Interaksyon, the online news portal of TV5, reported that Hernani Braganza uploaded a picture of the government’s peace panel and Communist Party of the Philippines (CPP) representatives in Oslo with the following caption: “Till we meet again!”
Included in the image were incoming peace adviser Jesus Dureza and Silvestre Bello, and members of the CPP, the New People’s Army (NPA, the CPP’s armed wing), and the National Democratic Front (NDF, its political wing), including exiled party founder Jose Maria Sison and NDF official Luis Jalandoni.
The portal quoted an observer to the meeting as saying both panels were “optimistic” about the prospects of resuming formal negotiations as early as next month, after Rodrigo Duterte is sworn in.
Duterte, who is set to be inaugurated June 30, has made overtures toward the CPP, with both sides expressing a willingness to meet in Norway for the preparatory meetings aimed at paving the way for the formal talks.
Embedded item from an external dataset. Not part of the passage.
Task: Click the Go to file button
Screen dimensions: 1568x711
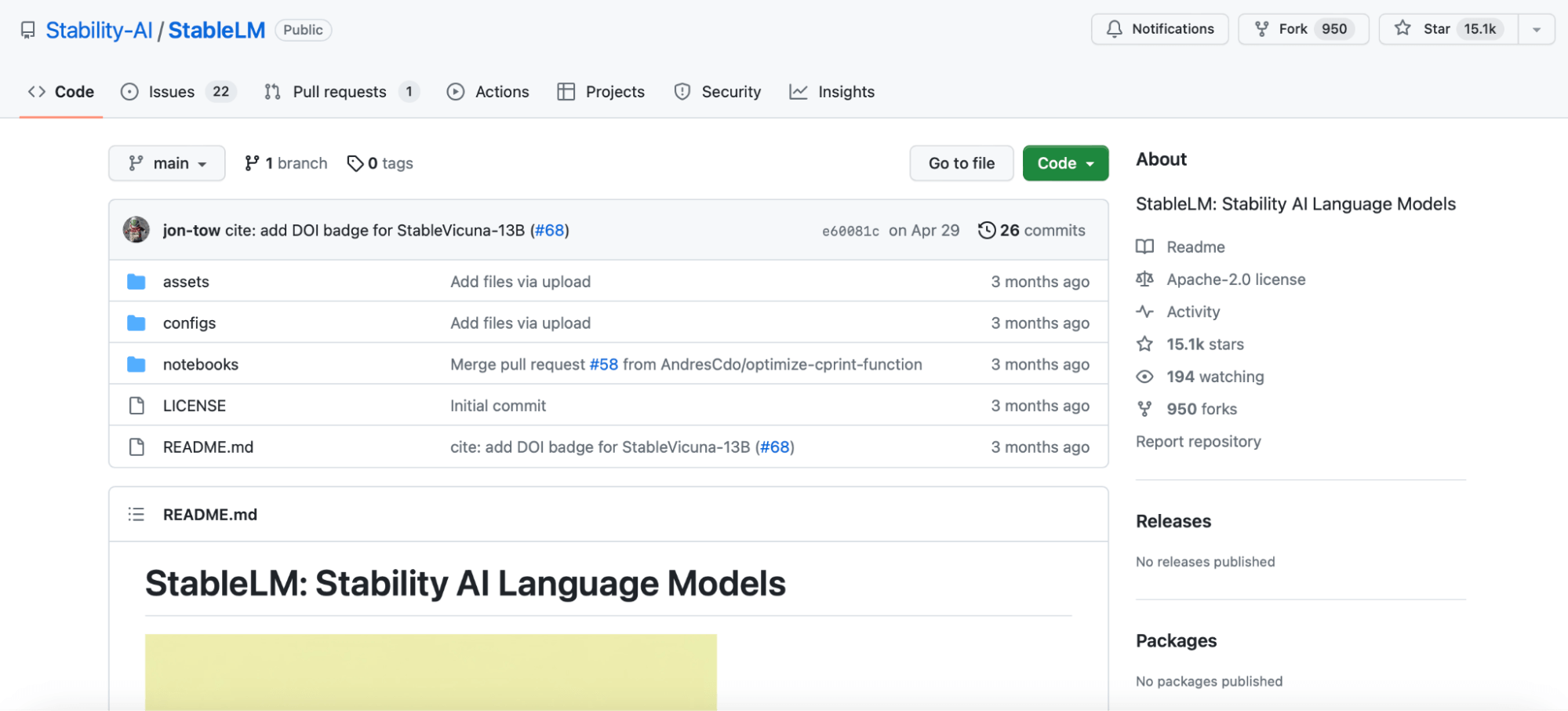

Negotiations with the CPP-NDF had collapsed in 2004 after the communists withdrew from the negotiating table on account of the renewed inclusion of Sison and the NPA on the United States terrorist list.
Sison — Duterte’s former professor at a Manila university — has been in exile in the Netherlands since the failure of 1987 peace talks.
In 2014, negotiations again failed because outgoing President Benigno Aquino III turned down the rebels’ demand to release detained comrades — accusing the rebels of insincerity in efforts to achieve a political settlement.
In his peace overtures, Duterte has said that he will release all political prisoners if party leaders return from exile and sit down for negotiations.
Earlier this month he also offered the CPP posts in his new government to smooth the way.
Since March 1969, the NPA has been waging one of Asia’s longest running insurgencies in the country, which — according to the military — has claimed more than 3,000 lives over the past eight years.
The military estimates that the number of NPA members has dropped from a peak of 26,000 in the 1980s to less than 4,000.